+++ Data for this task +++

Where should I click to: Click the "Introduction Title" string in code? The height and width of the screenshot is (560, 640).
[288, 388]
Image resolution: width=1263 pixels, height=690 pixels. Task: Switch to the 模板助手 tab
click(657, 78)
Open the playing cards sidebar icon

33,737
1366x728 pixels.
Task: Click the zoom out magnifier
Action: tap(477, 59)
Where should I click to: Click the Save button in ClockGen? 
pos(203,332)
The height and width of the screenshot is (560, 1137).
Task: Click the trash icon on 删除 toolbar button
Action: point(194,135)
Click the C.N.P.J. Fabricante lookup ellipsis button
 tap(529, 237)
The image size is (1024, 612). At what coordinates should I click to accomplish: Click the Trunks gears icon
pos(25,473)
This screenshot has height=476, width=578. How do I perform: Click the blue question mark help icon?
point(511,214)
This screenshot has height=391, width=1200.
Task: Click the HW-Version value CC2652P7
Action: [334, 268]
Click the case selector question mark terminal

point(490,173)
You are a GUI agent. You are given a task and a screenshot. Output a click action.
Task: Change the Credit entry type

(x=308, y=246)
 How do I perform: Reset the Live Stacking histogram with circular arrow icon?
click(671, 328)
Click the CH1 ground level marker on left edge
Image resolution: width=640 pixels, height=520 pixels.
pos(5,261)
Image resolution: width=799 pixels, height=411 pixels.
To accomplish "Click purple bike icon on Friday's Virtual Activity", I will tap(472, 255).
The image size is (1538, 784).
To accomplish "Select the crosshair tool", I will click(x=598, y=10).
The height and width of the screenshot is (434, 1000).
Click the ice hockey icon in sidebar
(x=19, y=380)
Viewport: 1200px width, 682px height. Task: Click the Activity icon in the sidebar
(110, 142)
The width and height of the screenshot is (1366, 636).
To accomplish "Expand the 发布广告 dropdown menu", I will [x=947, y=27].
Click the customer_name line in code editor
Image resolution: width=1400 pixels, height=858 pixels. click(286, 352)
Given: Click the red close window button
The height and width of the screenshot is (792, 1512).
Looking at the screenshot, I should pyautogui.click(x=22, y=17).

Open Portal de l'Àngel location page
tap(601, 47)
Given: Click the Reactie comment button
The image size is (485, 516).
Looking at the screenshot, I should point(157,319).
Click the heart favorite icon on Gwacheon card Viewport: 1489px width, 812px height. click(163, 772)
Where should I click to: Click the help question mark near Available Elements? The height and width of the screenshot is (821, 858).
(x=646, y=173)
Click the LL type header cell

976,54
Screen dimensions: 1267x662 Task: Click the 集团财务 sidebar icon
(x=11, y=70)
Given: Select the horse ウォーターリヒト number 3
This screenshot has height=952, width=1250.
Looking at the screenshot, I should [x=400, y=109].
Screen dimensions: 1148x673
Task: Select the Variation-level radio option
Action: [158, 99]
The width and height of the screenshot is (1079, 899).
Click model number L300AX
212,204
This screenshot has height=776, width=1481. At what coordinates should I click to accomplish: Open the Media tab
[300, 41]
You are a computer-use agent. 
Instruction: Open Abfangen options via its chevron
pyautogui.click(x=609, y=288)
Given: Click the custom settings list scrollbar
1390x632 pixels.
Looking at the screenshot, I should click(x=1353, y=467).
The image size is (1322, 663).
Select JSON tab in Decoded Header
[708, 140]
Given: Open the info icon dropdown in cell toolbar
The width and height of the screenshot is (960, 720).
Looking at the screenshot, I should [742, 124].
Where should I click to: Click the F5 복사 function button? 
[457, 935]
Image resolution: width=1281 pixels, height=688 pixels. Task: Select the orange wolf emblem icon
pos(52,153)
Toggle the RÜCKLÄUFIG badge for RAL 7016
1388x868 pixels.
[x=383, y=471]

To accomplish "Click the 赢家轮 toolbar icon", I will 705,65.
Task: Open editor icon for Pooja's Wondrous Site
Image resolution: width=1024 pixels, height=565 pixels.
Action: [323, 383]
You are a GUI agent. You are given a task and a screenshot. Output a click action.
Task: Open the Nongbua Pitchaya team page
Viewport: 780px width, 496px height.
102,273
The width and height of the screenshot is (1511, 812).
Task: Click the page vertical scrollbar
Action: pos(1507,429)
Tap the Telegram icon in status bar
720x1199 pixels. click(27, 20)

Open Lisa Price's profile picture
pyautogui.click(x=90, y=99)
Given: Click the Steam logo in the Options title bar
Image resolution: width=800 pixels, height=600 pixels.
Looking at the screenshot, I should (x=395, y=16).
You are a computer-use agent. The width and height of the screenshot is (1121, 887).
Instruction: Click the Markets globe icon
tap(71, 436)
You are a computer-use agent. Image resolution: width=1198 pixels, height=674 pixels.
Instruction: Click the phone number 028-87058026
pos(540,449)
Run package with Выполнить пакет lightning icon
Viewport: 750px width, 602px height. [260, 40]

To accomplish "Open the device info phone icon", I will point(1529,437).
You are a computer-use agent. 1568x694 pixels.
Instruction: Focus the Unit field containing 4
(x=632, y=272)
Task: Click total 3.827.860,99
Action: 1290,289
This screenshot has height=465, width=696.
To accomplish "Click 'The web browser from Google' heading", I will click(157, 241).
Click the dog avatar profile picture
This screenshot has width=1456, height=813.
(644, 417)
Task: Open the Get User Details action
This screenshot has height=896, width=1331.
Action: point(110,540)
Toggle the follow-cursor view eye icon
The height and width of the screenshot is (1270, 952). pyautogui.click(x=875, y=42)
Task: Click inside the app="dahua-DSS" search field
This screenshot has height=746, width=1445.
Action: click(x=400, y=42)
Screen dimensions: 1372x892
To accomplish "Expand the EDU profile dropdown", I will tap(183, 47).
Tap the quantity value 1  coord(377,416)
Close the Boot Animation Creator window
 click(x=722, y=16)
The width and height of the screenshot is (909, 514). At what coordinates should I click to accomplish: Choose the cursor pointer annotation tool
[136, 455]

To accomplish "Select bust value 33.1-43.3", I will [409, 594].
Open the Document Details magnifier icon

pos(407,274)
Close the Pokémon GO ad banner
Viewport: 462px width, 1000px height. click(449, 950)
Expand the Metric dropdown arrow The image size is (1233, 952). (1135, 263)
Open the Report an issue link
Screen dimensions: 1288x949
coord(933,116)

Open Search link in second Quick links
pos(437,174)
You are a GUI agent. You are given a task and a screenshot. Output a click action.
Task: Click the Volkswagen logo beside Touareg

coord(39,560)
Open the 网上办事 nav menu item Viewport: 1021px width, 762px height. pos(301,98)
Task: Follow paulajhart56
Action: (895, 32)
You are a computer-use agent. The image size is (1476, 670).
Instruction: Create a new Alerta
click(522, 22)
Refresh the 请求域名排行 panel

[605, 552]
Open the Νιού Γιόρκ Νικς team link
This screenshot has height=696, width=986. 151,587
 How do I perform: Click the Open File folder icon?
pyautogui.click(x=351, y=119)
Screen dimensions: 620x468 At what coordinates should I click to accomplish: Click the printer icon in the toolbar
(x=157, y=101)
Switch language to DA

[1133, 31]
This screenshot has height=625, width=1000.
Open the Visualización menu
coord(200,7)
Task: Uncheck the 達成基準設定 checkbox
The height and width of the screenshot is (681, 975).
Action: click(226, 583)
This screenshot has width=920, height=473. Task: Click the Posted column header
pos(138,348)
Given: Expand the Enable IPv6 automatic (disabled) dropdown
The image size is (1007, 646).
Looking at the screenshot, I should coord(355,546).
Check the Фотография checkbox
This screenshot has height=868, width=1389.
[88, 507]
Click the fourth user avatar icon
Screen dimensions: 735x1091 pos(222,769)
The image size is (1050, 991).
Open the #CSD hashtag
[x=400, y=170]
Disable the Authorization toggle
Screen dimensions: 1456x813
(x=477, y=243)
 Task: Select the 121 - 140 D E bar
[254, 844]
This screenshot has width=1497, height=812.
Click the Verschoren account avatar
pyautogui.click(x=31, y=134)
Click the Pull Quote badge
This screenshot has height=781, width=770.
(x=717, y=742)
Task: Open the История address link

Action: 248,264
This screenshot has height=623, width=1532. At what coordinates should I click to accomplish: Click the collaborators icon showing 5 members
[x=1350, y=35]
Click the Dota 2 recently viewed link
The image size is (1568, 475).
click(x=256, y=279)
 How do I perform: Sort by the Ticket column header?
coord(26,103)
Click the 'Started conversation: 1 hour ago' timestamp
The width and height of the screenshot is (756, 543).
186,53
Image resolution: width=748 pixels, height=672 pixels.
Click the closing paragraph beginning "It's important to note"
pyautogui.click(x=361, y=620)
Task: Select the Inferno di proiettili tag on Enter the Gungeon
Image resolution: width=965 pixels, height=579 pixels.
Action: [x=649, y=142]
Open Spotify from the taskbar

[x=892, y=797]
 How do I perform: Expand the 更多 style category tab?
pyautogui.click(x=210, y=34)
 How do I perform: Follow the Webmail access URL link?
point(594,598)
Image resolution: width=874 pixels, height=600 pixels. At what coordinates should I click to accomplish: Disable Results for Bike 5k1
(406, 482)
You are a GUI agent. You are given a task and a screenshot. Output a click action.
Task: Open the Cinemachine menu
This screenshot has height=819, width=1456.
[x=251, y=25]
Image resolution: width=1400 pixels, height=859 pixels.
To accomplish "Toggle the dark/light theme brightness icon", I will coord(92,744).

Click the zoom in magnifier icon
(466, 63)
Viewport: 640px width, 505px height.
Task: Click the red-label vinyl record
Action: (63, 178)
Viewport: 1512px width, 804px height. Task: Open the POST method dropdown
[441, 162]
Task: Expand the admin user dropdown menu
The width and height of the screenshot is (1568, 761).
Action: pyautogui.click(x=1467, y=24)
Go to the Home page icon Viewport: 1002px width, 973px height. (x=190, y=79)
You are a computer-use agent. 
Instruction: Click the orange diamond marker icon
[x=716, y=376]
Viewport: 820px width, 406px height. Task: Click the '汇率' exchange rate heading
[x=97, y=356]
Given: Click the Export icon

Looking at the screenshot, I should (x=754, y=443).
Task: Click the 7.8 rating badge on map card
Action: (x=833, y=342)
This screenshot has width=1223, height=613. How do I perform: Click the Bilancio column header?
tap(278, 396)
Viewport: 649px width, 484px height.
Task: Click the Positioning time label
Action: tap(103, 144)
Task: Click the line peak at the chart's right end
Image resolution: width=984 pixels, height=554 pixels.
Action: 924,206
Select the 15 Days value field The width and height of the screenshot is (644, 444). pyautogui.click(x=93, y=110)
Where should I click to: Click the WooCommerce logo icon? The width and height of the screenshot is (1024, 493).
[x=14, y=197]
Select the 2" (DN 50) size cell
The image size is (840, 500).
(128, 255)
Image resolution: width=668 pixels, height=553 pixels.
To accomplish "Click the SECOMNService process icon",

+++

Copy out everything in the material from the line that contains "You are a computer-use agent. The width" down to the line that contains "Action: 1290,289", keeping both of those lines and reproducing each line without change.

You are a computer-use agent. The width and height of the screenshot is (1121, 887).
Instruction: Click the Markets globe icon
tap(71, 436)
You are a computer-use agent. Image resolution: width=1198 pixels, height=674 pixels.
Instruction: Click the phone number 028-87058026
pos(540,449)
Run package with Выполнить пакет lightning icon
Viewport: 750px width, 602px height. [260, 40]

To accomplish "Open the device info phone icon", I will point(1529,437).
You are a computer-use agent. 1568x694 pixels.
Instruction: Focus the Unit field containing 4
(x=632, y=272)
Task: Click total 3.827.860,99
Action: 1290,289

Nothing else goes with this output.